Spring 2001

cover image, Spring 2001 issue
photo credit: Yu Chang

Guest Poet: Tom Clausen

Since February 2000 Yu Chang, John Stevenson, and Hilary Tann have been meeting once a month to present their haiku for discussion and possible revisions. These meetings have taken place at the Tai Pan restaurant on Route 9 in Halfmoon, NY. In addition to the poems, the three of them have shared leisurely meals of three, four, and five hours with dim sum served at intervals throughout. If you have only experienced dim sum as offered by a buffet restaurant you would probably be surprised at the variety of flavors, textures and style of presentation at a place like Tai Pan, which makes every dish fresh to order. For those of you who have never had dim sum in any form, it is a Chinese specialty consisting of various meat, vegetable and dessert dishes served in small portions, each a bite or two. Patrons either order a series of dishes from the menu or select them from a cart. The term dim sum translates as “little hearts.”
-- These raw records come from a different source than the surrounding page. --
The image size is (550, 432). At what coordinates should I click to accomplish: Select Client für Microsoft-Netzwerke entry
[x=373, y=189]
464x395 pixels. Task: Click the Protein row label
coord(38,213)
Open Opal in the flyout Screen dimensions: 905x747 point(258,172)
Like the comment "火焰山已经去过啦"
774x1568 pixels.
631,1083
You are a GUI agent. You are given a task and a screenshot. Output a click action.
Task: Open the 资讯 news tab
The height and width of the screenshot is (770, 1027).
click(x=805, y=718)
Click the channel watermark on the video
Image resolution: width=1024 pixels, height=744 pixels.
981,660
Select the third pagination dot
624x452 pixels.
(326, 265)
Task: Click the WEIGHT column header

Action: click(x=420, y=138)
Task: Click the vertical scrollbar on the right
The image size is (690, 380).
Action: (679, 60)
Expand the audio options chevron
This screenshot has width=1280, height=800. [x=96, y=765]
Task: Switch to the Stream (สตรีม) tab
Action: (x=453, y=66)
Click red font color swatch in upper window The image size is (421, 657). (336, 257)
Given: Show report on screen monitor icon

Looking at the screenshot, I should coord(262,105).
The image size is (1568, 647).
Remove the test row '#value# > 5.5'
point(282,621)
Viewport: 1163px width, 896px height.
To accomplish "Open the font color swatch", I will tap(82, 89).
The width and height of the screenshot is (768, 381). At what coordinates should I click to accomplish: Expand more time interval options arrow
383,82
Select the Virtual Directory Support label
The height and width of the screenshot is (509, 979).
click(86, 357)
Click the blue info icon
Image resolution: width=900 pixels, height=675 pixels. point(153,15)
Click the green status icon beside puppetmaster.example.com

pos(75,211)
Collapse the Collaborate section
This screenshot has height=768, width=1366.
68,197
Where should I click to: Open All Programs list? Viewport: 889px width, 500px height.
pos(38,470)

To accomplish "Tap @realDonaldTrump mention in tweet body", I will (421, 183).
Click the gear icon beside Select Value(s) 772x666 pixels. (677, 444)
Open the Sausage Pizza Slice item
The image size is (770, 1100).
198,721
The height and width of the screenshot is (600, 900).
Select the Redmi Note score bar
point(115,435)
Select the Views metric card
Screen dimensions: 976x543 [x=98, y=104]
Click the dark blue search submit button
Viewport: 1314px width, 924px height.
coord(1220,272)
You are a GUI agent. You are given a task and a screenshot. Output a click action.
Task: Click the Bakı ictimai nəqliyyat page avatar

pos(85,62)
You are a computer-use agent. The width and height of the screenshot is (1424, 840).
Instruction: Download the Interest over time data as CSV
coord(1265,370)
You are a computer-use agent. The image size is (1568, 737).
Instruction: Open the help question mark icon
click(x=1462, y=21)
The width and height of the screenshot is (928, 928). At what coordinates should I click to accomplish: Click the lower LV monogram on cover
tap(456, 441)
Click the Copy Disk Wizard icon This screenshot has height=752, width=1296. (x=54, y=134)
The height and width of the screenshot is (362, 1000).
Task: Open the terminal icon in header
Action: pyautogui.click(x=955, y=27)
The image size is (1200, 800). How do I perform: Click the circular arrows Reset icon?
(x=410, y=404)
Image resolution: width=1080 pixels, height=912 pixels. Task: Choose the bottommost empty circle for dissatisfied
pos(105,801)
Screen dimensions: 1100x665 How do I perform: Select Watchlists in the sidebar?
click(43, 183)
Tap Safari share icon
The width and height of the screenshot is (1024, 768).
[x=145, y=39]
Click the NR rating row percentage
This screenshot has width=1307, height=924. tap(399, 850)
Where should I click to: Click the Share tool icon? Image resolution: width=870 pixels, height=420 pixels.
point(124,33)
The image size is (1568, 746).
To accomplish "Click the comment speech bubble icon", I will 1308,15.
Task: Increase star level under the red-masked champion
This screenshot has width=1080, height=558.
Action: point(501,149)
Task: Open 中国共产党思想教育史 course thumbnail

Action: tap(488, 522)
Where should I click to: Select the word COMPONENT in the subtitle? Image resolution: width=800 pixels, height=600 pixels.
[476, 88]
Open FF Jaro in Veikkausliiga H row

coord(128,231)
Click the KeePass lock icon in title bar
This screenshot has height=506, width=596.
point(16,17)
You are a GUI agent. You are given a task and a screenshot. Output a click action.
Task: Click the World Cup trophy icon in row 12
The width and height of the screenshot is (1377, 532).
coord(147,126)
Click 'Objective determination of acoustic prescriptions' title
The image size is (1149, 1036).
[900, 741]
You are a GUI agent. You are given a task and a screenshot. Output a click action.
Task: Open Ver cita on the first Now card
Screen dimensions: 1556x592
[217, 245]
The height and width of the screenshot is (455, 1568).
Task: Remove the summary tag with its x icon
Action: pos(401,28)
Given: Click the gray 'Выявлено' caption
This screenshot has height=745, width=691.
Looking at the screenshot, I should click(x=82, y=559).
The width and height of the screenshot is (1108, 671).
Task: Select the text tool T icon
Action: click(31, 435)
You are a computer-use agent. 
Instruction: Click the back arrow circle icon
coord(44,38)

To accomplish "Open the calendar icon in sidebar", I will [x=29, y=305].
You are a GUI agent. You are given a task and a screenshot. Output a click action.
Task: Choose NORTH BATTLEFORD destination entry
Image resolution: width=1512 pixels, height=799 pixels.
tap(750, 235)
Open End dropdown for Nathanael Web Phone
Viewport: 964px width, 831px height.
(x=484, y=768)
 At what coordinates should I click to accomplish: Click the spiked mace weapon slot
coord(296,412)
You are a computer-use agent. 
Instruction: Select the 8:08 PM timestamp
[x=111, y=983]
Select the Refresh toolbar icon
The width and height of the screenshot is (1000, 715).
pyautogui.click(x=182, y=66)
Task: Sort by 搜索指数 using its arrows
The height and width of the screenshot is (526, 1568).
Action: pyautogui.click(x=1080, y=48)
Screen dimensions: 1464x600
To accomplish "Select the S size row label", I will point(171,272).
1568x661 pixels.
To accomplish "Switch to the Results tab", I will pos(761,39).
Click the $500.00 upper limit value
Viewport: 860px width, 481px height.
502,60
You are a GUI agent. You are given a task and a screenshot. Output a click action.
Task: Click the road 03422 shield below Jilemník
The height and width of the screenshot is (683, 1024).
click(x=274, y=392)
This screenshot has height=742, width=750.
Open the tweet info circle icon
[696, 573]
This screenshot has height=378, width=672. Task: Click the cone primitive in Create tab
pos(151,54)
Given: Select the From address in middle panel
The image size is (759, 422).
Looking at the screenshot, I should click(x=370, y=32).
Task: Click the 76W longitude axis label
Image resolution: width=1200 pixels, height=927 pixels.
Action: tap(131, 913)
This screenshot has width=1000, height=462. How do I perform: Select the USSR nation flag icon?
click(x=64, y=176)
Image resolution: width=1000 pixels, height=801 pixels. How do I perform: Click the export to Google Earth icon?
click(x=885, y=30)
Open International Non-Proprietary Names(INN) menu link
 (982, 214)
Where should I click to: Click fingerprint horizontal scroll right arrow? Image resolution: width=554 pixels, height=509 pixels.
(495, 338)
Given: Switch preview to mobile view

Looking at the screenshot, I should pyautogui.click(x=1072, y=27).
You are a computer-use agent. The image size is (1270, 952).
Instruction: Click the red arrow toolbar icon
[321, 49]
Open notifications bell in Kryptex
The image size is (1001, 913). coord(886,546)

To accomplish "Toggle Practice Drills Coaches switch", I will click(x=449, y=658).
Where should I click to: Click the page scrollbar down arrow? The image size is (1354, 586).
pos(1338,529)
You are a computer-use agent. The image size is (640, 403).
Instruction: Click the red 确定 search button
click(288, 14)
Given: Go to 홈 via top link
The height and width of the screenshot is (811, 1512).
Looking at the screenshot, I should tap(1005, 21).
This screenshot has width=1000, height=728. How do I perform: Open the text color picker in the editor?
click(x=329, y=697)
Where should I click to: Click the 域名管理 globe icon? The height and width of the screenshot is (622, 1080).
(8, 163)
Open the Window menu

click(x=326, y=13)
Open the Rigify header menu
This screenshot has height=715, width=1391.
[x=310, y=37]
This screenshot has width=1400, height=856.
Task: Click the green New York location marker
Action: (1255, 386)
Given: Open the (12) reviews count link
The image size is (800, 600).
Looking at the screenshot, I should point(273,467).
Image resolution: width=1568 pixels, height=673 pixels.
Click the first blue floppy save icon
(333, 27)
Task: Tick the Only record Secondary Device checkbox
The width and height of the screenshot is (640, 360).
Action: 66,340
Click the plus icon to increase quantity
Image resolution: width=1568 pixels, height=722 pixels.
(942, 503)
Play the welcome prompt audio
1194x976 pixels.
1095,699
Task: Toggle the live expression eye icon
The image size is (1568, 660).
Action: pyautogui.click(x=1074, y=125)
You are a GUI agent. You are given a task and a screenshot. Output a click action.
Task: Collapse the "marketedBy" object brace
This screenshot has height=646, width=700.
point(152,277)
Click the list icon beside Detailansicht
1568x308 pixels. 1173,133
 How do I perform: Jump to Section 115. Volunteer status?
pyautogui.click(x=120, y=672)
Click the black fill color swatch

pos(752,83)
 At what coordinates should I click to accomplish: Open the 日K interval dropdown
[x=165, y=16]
Beginning in October 2000 our “dim sum” haiku group set aside some poems for a publication. Here is the first issue of a series that we intend to carry forward on a biannual basis, publishing in the spring and autumn. Each issue will contain a selection of poems discussed in the workshop plus the work of a guest writer. We are very pleased that Tom Clausen, a librarian at Cornell University in Ithaca, NY and a fine poet, has accepted the invitation to be our first guest.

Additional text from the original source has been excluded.